In Vancouver, the reverse spills. Rain births more rain. A blue meets a blue to meat the blue. To weight it. To fulfill it. To give it being being too much somedays. You will be wet with it, full, ravaged by the blue. You’ll wear it totally, have it seep in between you during sex, watch it slip out during a discussion about nothing for nothing. Blue will be in your food. Blue will be in your green eyes. Blue will be you.
But even in this whole swallow, and the reference to Bluets, you will not know what it means to be blue. Even in this wash, you will remain dirty.
I say this, Dear, because there were yellowed days when you wanted to dye your hair blue. You wanted to see something different, which was ultimately seeing a different you wanted. Even if it was only a tip. Especially so.
Now, your hair has died by itself, the brown has invaded, night rests on the horizon thin as a smile. Your eyebrows follow the empty feeling. Hair on your heart lead the way years ago. And it will continue to do so, despite you not wanting it to. Where does that leave you, Dear? What does that leave you, Dearly?
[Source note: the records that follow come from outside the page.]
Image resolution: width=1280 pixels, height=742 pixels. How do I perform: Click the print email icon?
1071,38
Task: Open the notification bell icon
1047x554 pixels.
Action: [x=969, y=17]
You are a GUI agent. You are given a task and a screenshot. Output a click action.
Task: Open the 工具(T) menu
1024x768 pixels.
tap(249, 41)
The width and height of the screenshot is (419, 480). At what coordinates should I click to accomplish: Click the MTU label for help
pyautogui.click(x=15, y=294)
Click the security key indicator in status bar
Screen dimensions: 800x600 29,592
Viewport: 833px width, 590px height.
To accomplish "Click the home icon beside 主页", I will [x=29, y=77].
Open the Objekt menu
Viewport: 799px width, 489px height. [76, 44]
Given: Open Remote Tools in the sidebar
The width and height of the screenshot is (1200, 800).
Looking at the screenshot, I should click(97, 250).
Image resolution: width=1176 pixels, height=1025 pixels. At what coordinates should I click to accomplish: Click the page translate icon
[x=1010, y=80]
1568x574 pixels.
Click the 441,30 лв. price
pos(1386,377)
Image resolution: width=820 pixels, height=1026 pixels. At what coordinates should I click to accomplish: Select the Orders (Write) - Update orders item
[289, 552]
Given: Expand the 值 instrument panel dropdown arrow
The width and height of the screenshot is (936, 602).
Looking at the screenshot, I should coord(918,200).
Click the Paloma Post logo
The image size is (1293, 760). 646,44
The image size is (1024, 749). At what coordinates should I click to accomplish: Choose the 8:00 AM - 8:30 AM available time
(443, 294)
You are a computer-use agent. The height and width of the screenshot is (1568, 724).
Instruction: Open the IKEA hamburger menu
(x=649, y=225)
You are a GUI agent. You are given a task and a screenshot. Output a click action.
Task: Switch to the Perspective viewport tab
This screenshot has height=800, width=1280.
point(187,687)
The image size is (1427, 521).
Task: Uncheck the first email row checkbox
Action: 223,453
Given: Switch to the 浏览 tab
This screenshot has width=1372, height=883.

In Vancouver, I am not sure. Not because I can’t guess, but because you can’t. I do not believe you have ever fully asked yourself what you want. Worse, I do not believe I have ever asked you.
This is my fault, keeping your work and world in my microcosm. I have tried to include you in aspects of me, which make you less you for you. You went to San Francisco; I told you I was coming. You wished for blue hair; I went for red.
Where the rain is less of a thing and more of an existence, where the waters ask to dance if you can hear their music on the sidewalk, I need us to reach out for that blue. To find the essence of it. To describe a colour in the way a shower makes a morning or a sea is the parent of summer. I need us to lose the tiredness, to be the tiredness, to win it over once more in a hard, panting exhaustion. I need us to need again.
What? More than us. More than fantasy. More than the rain and the sun and that that has been. Something that lasts. A colour, for example.